Das Bestehen auf saubere und unschuldige Ursprünge, die Abwehr von allerlei Sexgewimmel und die Angst vor unkontrollierten Pollutionen scheinen nicht die geringste Rolle zu spielen, wenn in der Moderne gerade Intellektuelle eher abschätzig von bunten Blumen reden, die manch einem anderen Trost, Hoffnung und hilfreiche Arbeitsstimulanz sind. So ist die Pflanze dem Staatsphilosophen Hegel Sinnbild eines hemmungslosen und sexversessenen Bohèmelebens: »Sie wurzelt ohne selbständige Bewegung und Ortsveränderung fest, sie wächst fortwährend, und ihre ununterbrochene Assimilation und Ernährung ist kein ruhiges Erhalten eines in sich abgeschlossenen Organismus, sondern ein stetes neues Hervorbringen ihrer nach außen hin.« Angesichts der Pflanze, gerät der auf Besitzstandwahrung pochende Denker ins staunende Phantasieren: »Die Pflanze aber wächst ohne Aufhören...« Nur die Blüten retten seinen besorgten Blick, denn die Blüten »tragen das Gepräge regelmäßiger und symmetrischer Bestimmtheit«. Auch Rousseau, der dem animalischen Geschlechtsakt eher ablehnend gegenübersteht (»widerwärtig«), findet nichts »eigenartiger als die Entzückungen, die Ekstase, die ich bei jeder Beobachtung verspürte, welche ich über die pflanzliche Struktur und Organisation machte, und über das Spiel der Geschlechter bei der Befruchtung«.

»Allein die Blumen haben die Zuneigungen des ersten Zeitalters bewahrt«, freute sich im 18. Jahrhundert noch der Schweizer Naturforscher Charles Bonnet. Dies sei jedoch nur falscher Schein und kaschiere die wirklichen Gewaltverhältnisse, erkannten andere. Bernward Vesper, der Mann von Gudrun Ensslin, ging soweit, »Grünzeug« und die seiner Ansicht nach immer latent faschistischen Kleinbürger in eins zu setzen. »Vegetables« nannte er sie wutentbrannt in seinem Politdrogenbestseller die Reise. Wo Vesper angreift, fühlt sich die amerikanische Dichterin Sylvia Plath eher angegriffen: Mohnblüten im Juli sind ihr blutende Münder. Sie wünscht sich, daß sie farblos wären.
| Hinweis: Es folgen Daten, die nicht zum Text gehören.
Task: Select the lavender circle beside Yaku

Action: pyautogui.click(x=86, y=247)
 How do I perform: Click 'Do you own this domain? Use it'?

Vom Mohn im Oktober fühlt sie sich angeschrien und die 12 exaltierten Tulpen eines anderen Gedichts sind zu rot, machen Krach und »essen meinen Sauerstoff«. »Ich wollte keine Blumen.« Nur Gertrude Stein behält einen klaren, fast gleichgültigen Kopf (Rose = Rose).

Alle Schwulen dagegen sind große Freunde des »Grünzeugs«: Proust kombinierte in einer Schlüsselszene seiner verlorenen Zeit das schöne Durcheinander des eher wortlosen Ineinanderfindens zweier Männer, mit dem, was zwischen Biene und Blüte so vor sich geht. Marc Almond ist Chrysanthemen und Rosen in ten years of tears besonders melancholisch wohlgesonnen, das Geschlecht des Mannes sei eine Blume, findet Jean Genet und erst der plötzliche Tod von »Manfred« ließ meinen Hausmeister seine vormals blühende Blütenpracht etwas verkümmern lassen. Solidarisch und etwas struppelig halten seine Pflanzen bei Luft, Liebe und ein bißchen Korn dennoch durch und hoffen auf neue Lebensgefährten.

Lilien, Rosen, Nelken, Fuchsien, Tulpen und Geranien vor allem (Hesse, Pavese) finden sich häufig in der Dichtung des 20. Jahrhunderts. Nur das gelbe Pantoffelblümchen blieb unberücksichtigt.